McMaster had ordered the legislature back for an extra session on May 16 to make sure several pieces of legislation, including the “Fetal Heartbeat and Protection Act,” were voted on before the lawmakers adjourned. The state Senate voted Tuesday, 27 to 19, to send the bill to the governor’s desk, despite the state Supreme Court ruling last year that a similar ban was unconstitutional. (RELATED: Republican Governor Orders Legislature Back To Get Heartbeat Abortion Bill Over The Finish Line)

McMaster congratulated lawmakers Tuesday on Twitter for getting the measure passed and said he was ready to sign the bill into law. “The General Assembly has handled this issue in a thoughtful, transparent and collaborative manner,” McMaster wrote. “Tonight, our state is one step closer to protecting more innocent lives.
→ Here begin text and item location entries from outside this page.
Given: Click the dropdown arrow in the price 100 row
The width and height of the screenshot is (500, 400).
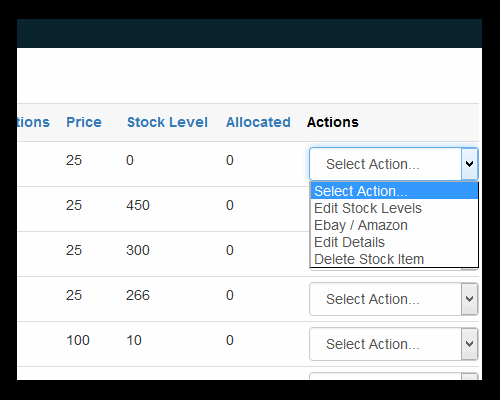Looking at the screenshot, I should click(x=469, y=344).
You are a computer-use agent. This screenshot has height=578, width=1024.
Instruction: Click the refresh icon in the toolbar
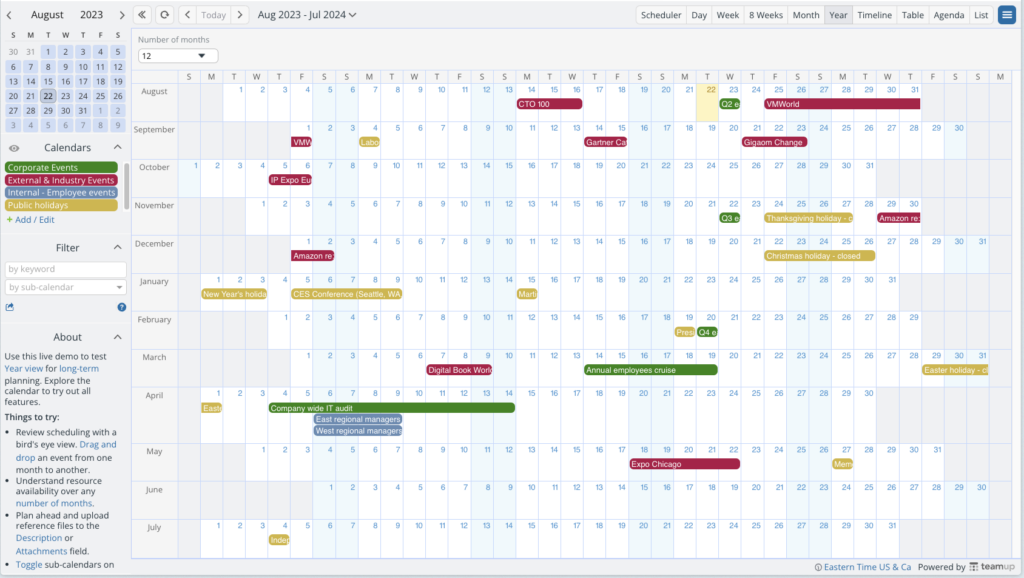coord(164,15)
I look forward to signing this bill into law as soon as possible.”

The bill bans abortions in the state after a heartbeat is detected with exceptions for rape, incest and if a physician determines that an abortion would be necessary to “prevent the death of the pregnant woman or to prevent the serious risk of a substantial or irreversible impairment of a major bodily function.” The bill also requires the doctor to record a heartbeat if present and show the mother ultrasound pictures before performing an induced abortion.

Planned Parenthood South Atlantic in South Carolina posted on Twitter following the vote that they were ready to challenge the new law in court if necessary.

“BREAKING: The S.C. legislature just passed a ban on abortion after 6 weeks of pregnancy,” Planned Parenthood wrote. “The bill now heads to the governor, who is expected to sign the bill into law. We have just one thing to say to the state of South Carolina: ‘We’ll see you in court.'”

A similar law was struck down by the state’s Supreme Court last year due to concerns that the ban would infringe on a woman’s right to privacy under the Fourth Amendment, which prohibits unlawful search and seizure.